IMF Executive Board Concludes 2007 Article IV Consultation with Cambodia

Public Information Notice (PIN) No.07/90
July 31, 2007

Public Information Notices (PINs) form part of the IMF's efforts to promote transparency of the IMF's views and analysis of economic developments and policies. With the consent of the country (or countries) concerned, PINs are issued after Executive Board discussions of Article IV consultations with member countries, of its surveillance of developments at the regional level, of post-program monitoring, and of ex post assessments of member countries with longer-term program engagements. PINs are also issued after Executive Board discussions of general policy matters, unless otherwise decided by the Executive Board in a particular case.

On July 25, 2007, the Executive Board of the International Monetary Fund (IMF) concluded the Article IV consultation with Cambodia.1

Background

Strong macroeconomic policies have enabled Cambodia to achieve impressive growth and make inroads into poverty. Supported by prudent fiscal and monetary policies that have strengthened the economy's resilience to shocks, growth has averaged over 9 percent since 2000, accelerating in recent years. Anchored in part by the extraordinarily high degree of dollarization, inflation has remained low and confidence increased. Growth, however, has been narrowly based on the garment and tourism sectors, with the agricultural sector only making a sustained contribution in recent years. The overall poverty rate has declined markedly, but with a rise in inequality, and remains uncomfortably high in rural areas. Progress will have to be accelerated if Cambodia is to meet the Millennium Development Goals.

Macroeconomic performance in 2006 was impressive. Growth in 2006 was 10¾ percent, based on continued growth in agriculture, following the record-breaking year of 2005 and buoyant exports. Construction and services, particularly the financial sector, underpin a vibrant urban economy. Inflation has recently picked up slightly as a result of rising fish and petroleum prices, but is expected to remain around 4 percent, assuming broadly stable international oil prices for the rest of the year.

Garments and tourism exports grew by more than 20 percent in 2006 while imports increased on the back of strong GDP growth and high oil prices, leading to an external current account deficit (excluding official transfers) of around 7 percent of GDP. External financing came mainly from aid and foreign direct investment focused on garments, tourism, agriculture, and construction.
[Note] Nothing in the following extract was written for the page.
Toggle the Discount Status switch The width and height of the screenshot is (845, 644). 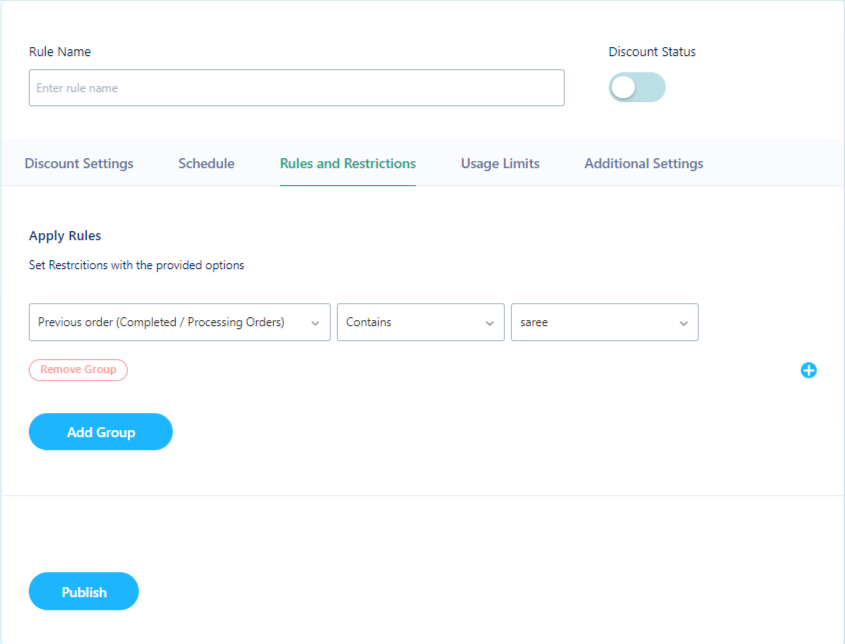pyautogui.click(x=637, y=87)
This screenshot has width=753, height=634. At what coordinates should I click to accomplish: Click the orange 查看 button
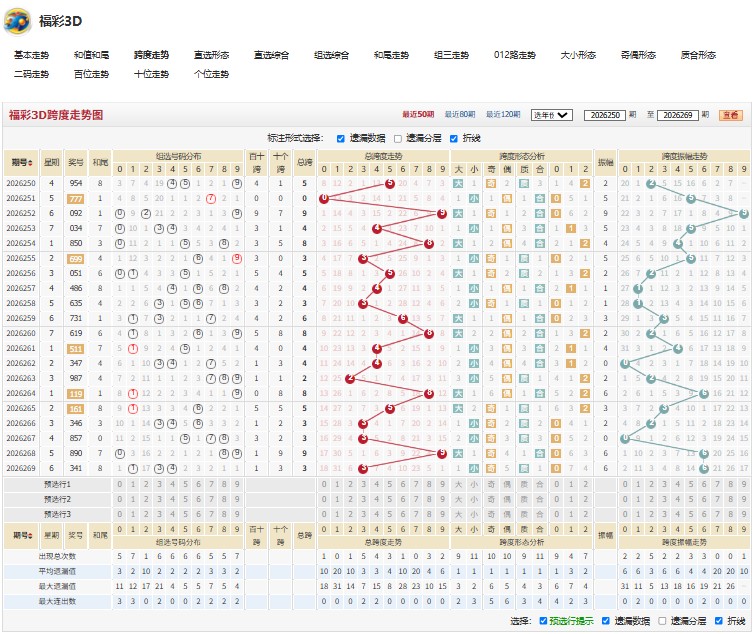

Fiscal policy continues to be prudent. The overall fiscal deficit in 2006 remained stable at around 3¼ percent of GDP (excluding the proceeds of debt relief from the Multilateral Debt Relief Initiative). Revenue collections exceeded expectations, particularly from domestic taxes, while expenditure restraint led to further increases in government bank deposits and significant reductions in domestic arrears. These trends continued in early 2007.

Money demand is accelerating, boosting the mainly dollarized financial sector. Broad money is growing at an annual rate of around 40 percent, mainly reflecting increases in bank deposits, almost entirely in dollars. Credit to the private sector, also in dollars, is growing even more rapidly but the level remains very low at only 12 percent of GDP.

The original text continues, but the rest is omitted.